Ein paar Jahrzehnte nach vorne verlegt der britische Regisseur Marc Munden die ansonsten werkgetreue Geschichte der Zehnjährigen Britin Mary Lennox (Dixie Egerickx), die 1947 nach dem Cholera-Tod der Eltern auf das abgelegene Landgut ihres Onkels Archibald (Colin Firth) in Yorkshire ziehen muss. Dort nimmt sie die strenge und unnahbare Mrs. Medlock (Julie Walters) in Empfang. Mary ist nach der überstürzten Umsiedlung und dem Verlust ihrer Eltern traumatisiert. Erste Blicke aufs nebelige Hochmoor und das Haus wirken wie im Horrorfilm. Dann ein dunkles Schloss mit einem trauernden Witwer und verschlossenen Räumen. Schon die Zimmer erscheinen hier fantastisch.

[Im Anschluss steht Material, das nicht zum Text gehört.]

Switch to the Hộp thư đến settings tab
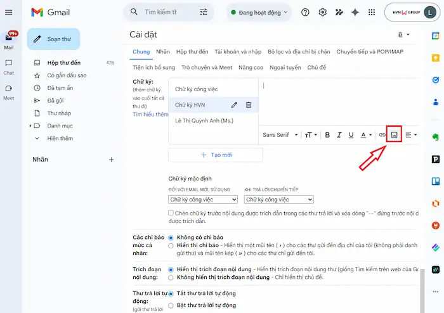 (192, 51)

Die verwöhnte Mary ist zwar sehr wählerisch bei ihrem Essen und durchaus auch schnippisch, aber ihr großes Herz zeigt sich bei den Versuchen, schnell mit Mensch und Tier Freundschaft zu schließen. So bringen sie ein verwilderter Hund und ein Rotkehlchen in den wunderbaren Garten hinter einer überwucherten Mauer. Dort gesundet schließlich sogar Marys Cousin Colin (Edan Hayhurst), der bislang ein kümmerliches Dasein zwischen Bett und Rollstuhl gefristet hat. Nun wird er mit dem gemeinsamen neuen Freund Dickon (Amir Wilson) in die farbenprächtige Oase gerollt.
„Der geheime Garten“, diese wunderschöne, rührende und traurige Geschichte über den Umgang mit Verlust, begeistert in seiner neuesten Umsetzung als ein Film, in dem das Staunen nicht über die Erzählung vermittelt wird – man staunt selbst über die Bilder, die Tiere und die Welten. Von Marys Kleid mit einem Rautenmuster lösen sich Schmetterlinge und fliegen in den blauen Himmel. Pflanzen versperren den Weg oder verdorren bei schlechter Stimmung. Fantastisch sind nicht nur die Kostüme, sondern auch Räume und Perspektiven. Zwar spürt man von Anfang an, dass hier viel digital getrickst wurde, aber das dann so überzeugend, dass man sofort mit herumstöbern möchte in diesen Wäldern. Eine Welt, schön und gleichzeitig traurig, denn hier sind die kostbarsten Erinnerungen verborgen. Gleichzeitig wohnt diesem Ort aber auch eine heilende Kraft inne. Nur wer sich seinen Erinnerungen stellt und sie annimmt, kann in Frieden weiterleben, so eine wichtige Botschaft des Films, der vor allem auf der großen Leinwand gut rüberkommt.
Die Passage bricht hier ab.